This project explores the application of generative AI in enhancing customer experience through the fine-tuning of a large language model (Meta Llama 2 7B) using Amazon SageMaker and AWS tools. The aim is to develop a domain expert model capable of generating informative, accurate, and contextually relevant text responses for specific domains such as finance (already fine-tuned), medical, or IT.
The goal is to train (fine-tune) the Meta Llama 2 7B foundation model to become proficient in a chosen domain, functioning as a knowledgeable consultant for generating text content that aids internal and customer-facing activities.
- Amazon SageMaker: For model training, testing, and deployment.
- AWS IAM: For managing permissions and access to AWS services.
- Jupyter Notebook: For executing Python code and model training scripts.
- Python: Programming language used for model training and evaluation.
-
Configure AWS Environment:
- Set up an AWS SageMaker IAM Role with necessary permissions.
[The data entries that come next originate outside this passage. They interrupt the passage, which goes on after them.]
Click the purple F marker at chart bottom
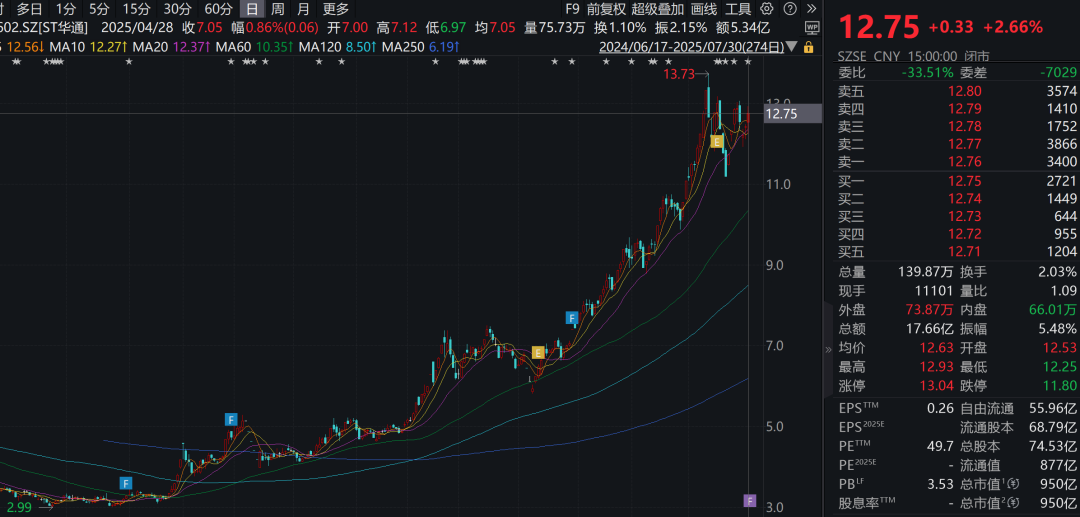The image size is (1080, 517). pos(749,500)
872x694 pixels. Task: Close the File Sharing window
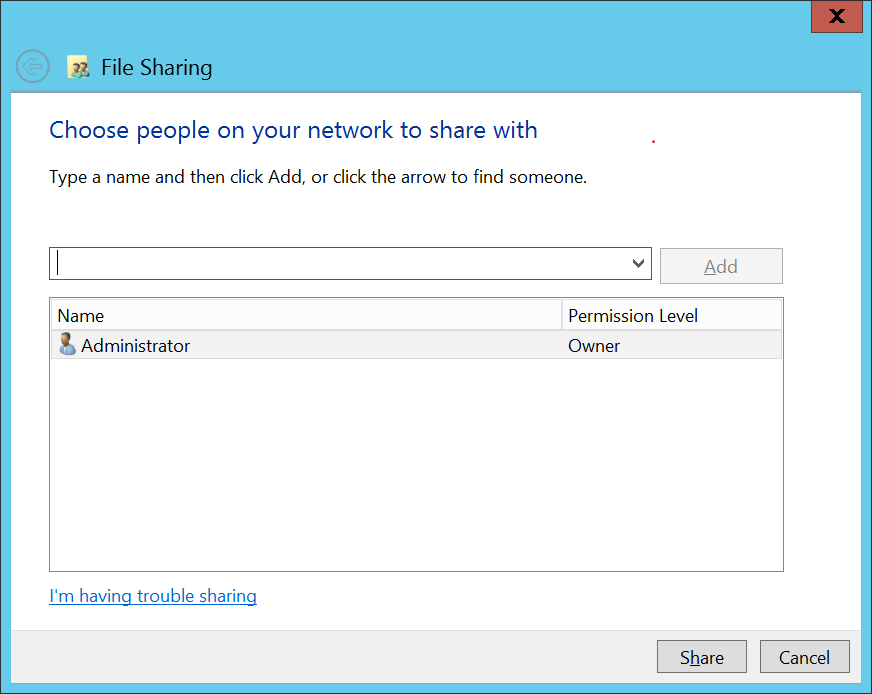pos(836,17)
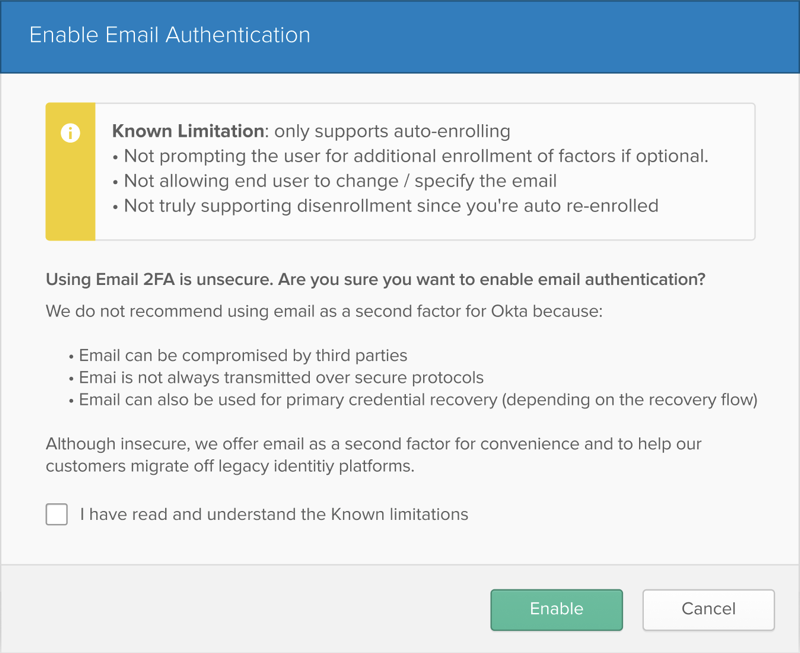Click the 'Not truly supporting disenrollment' bullet
Viewport: 800px width, 653px height.
(386, 206)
- Create a SageMaker Notebook Instance using the created IAM role.
- Ensure the region is set to US-west-2 (Oregon).
-
Download Project Files:
- Clone the repository and navigate to the
Notebooks
directory. - Start the SageMaker Notebook instance and open JupyterLab to upload the notebook files.
- Clone the repository and navigate to the
-
Run the Notebooks:
- Use the Model_Evaluation.ipynb to deploy and evaluate the pre-trained model.
- Use the Model_FineTuning.ipynb to fine-tune the model on your selected domain-specific dataset.
- Select the Dataset: Choose a dataset from the
Datasets
directory relevant to your chosen domain. - Fine-tune the Model: Utilize the notebook to fine-tune the model using the selected dataset, already fine-tuned on financial dataset.
- Deploy and Evaluate the Model: Deploy the fine-tuned model and evaluate its performance on domain-specific tasks.
- Documentation and Submission: Document the process, challenges, and outcomes in the Project Documentation Report.
- Ensure to manage AWS resource usage within your limit by stopping instances and deleting unnecessary resources.